There are things I dislike in Geraldine Brooks's work. The titles are often bland. "March," "Foreign Correspondence," "Horse." There is little or no evidence of a sense of humor. And there is a distressing fondness for cliche; the new memoir opens with a catastrophic 3 AM phone call and ends with a "primal scream." (This is how an undergraduate would structure a "sad memories" essay for a writing seminar.)
Brooks's dead husband, Tony Hurwtiz, seems sort of obnoxious. In life, he swore off butter and dessert. (Good grief.) He seemed to mock everyone around him, to the extent that a guitarist discussed this trait at his (Hurwitz's) funeral. When Hurwitz read Joan Didion's memoir for an awards adjudication job, it seems he could note only the memoir's "padded" quality and its interest in name-dropping. There isn't more to say about that book?
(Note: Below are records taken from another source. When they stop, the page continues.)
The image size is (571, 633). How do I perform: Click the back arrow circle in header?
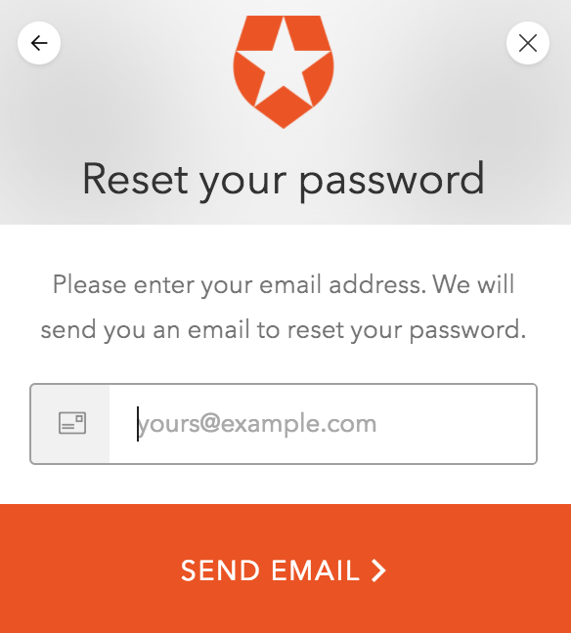pos(39,43)
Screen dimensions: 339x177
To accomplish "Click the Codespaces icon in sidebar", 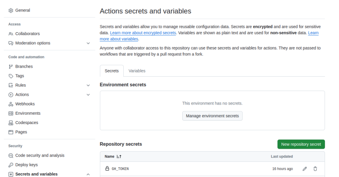I will point(11,123).
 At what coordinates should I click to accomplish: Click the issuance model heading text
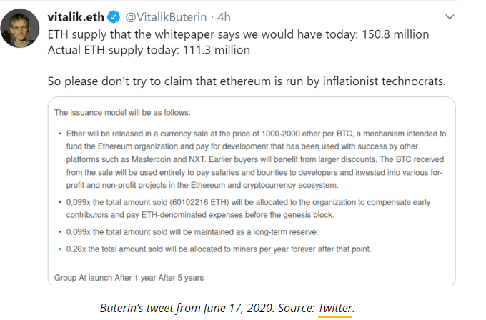click(x=122, y=112)
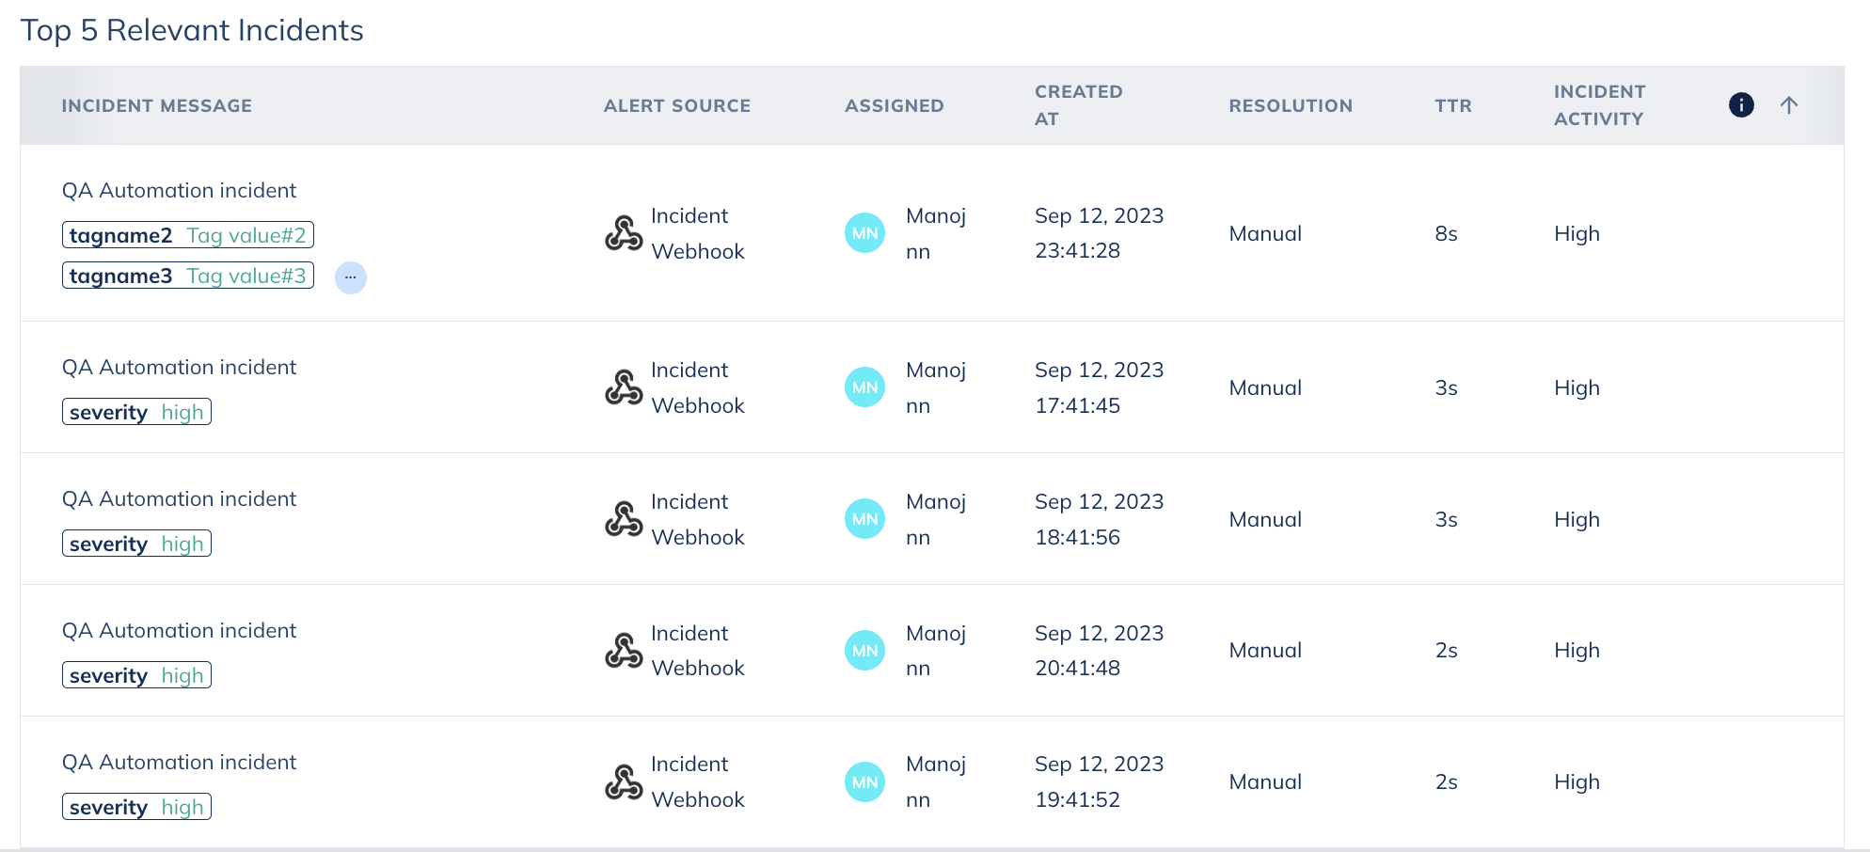Image resolution: width=1870 pixels, height=852 pixels.
Task: Click the severity high tag on the bottom row
Action: pos(135,806)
Brooks never writes, "It might seem like my husband was sort of obnoxious in his living years." The omission of this sentence turns Brooks into a somewhat unreliable narrator.
Here is another thing that bugged me. At the end of the book, Brooks shares advice for widows. "Always make others feel comfortable if they want to discuss your loss. Leave the radio on so its sound fills the house when you get back from your errands." She says she received a third bit of advice from a friend, but she can't remember it, so it's lost forever. Pardon? It's 2025. She couldn't call the friend and ask? Or--in a lazy mood--she couldn't say, "I have just *two* pieces of advice"--? I find this irritating.
All that said, I like reading about people entangled in a bureaucratic mess. Sometimes, the world makes you think you're the one and only person who deals with insurance or municipal silliness or careless doctors. But even someone as fancy as Geraldine Brooks has these issues--and she also has a formidable memory. Her sharp-tongued discussions of incivility are the highlights of her new book.
So: a mixed bag. But it's worth reading.